La transcriptómica espacial derivada de imágenes combina resolución celular con información molecular para revelar la organización funcional de tejidos, pero plantea retos importantes por la alta dimensionalidad y la necesidad de integrar contexto espacial y expresión génica en modelos interpretables.
Metodologías basadas en factorización matricial, como NMF, ofrecen descomposiciones que facilitan la interpretación biológica al representar cada célula como combinación de factores latentes. Sin embargo, sin incorporar regularización espacial estos factores pueden fragmentarse en regiones que no respetan la continuidad tisular, dificultando la identificación de microambientes y nichos tumorales.

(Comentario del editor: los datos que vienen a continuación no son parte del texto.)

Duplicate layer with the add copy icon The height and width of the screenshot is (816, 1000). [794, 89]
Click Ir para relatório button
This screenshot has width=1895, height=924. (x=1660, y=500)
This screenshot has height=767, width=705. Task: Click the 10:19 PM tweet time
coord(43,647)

hSNMF propone una estrategia híbrida en dos pasos que equilibra la fidelidad molecular con la coherencia espacial. Primero se aplica una factorización que incorpora penalización local para favorecer factores suaves en vecindarios celulares, minimizando el ruido de medición y las variaciones técnicas. Después, la representación resultante se somete a un agrupamiento que combina proximidad física y similitud transcriptómica mediante una mezcla ajustable, lo que permite controlar la influencia relativa del espacio y de la expresión en la definición de regiones biológicamente relevantes.
Esta combinación facilita tareas concretas: delimitar fronteras entre subpoblaciones celulares, descubrir gradientes de señalización dentro del microambiente tumoral, y priorizar genes candidatos asociados a estados celulares microespaciales. Desde el punto de vista computacional, el enfoque admite implementaciones eficientes que escalan a secciones de tejido de alta resolución y se integran en tuberías de análisis reproducibles.

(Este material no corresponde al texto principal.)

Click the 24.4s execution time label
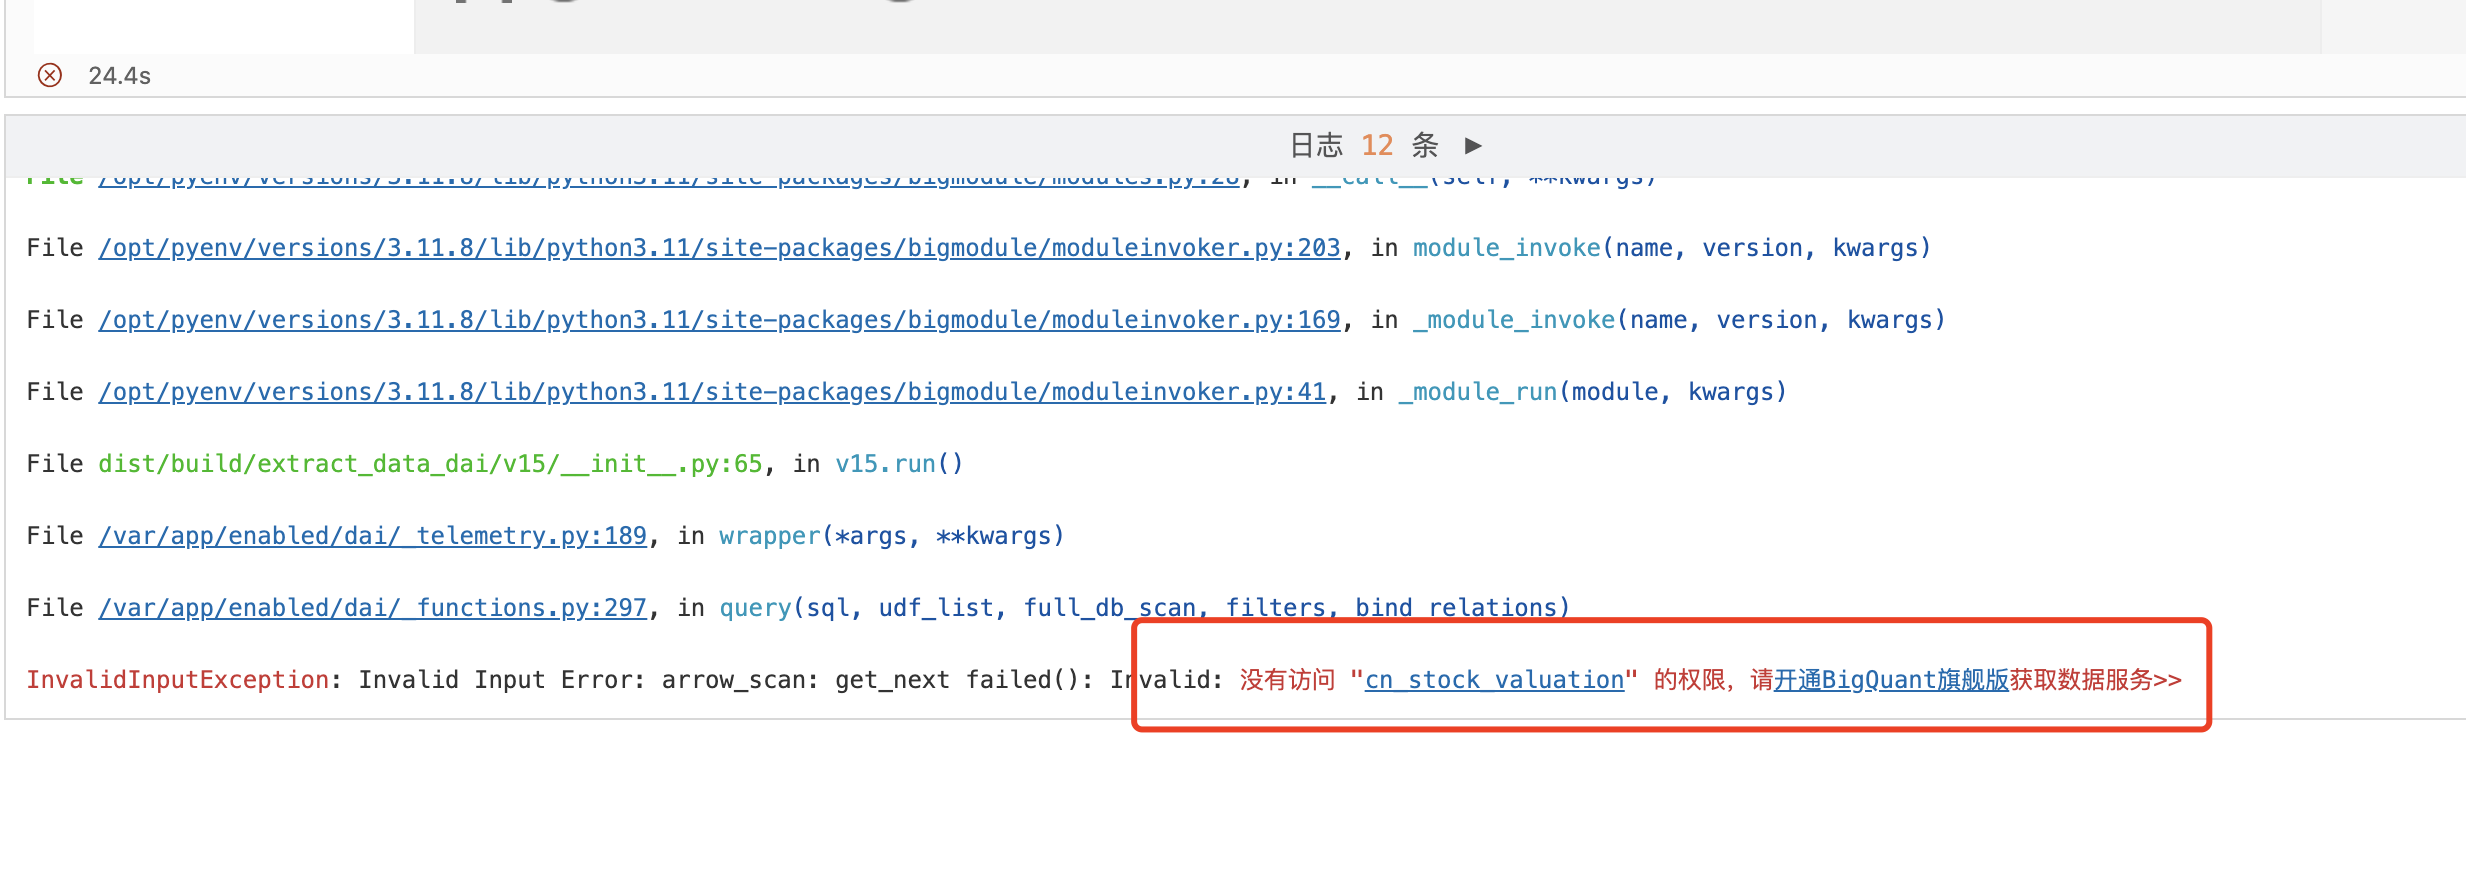2466x876 pixels. 119,76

En proyectos aplicados es habitual complementar hSNMF con módulos de anotación y visualización y con despliegues en infraestructura gestionada para garantizar disponibilidad y seguridad. Equipos que desarrollan soluciones de análisis a medida pueden encapsular el método en servicios interpretables para biólogos y patólogos, o bien exponer APIs que conecten con paneles de control y cuadros de mando.
Q2BSTUDIO acompaña a centros de investigación y empresas en la puesta en producción de este tipo de flujos de trabajo, ofreciendo desarrollo de software a medida para integración de procesamiento de imágenes y datos ómicos, así como despliegues y orquestación en plataformas cloud. Para equipos que desean incorporar modelos predictivos o agentes de apoyo al análisis, también se proveen soluciones de inteligencia artificial y consultoría para integrar modelos en la operación diaria ia para empresas.
Además de la capacidad analítica, la protección de datos y la continuidad del servicio son críticas en entornos biomédicos. Q2BSTUDIO complementa las implementaciones con prácticas de ciberseguridad y opciones de alojamiento en servicios cloud AWS y Azure, y facilita la extracción de valor mediante pipelines que alimentan cuadros de mando y reporting para toma de decisiones, incluyendo integraciones con herramientas de inteligencia de negocio y power bi.
En resumen, hSNMF representa un enfoque pragmático para unir información molecular y espacial con resultados interpretables y aplicables. Si el objetivo es convertir análisis exploratorios en soluciones reproducibles y escalables, el desarrollo a medida, la integración con infraestructuras cloud y la incorporación de componentes de IA y seguridad son pasos complementarios que Q2BSTUDIO puede llevar a cabo junto a su equipo.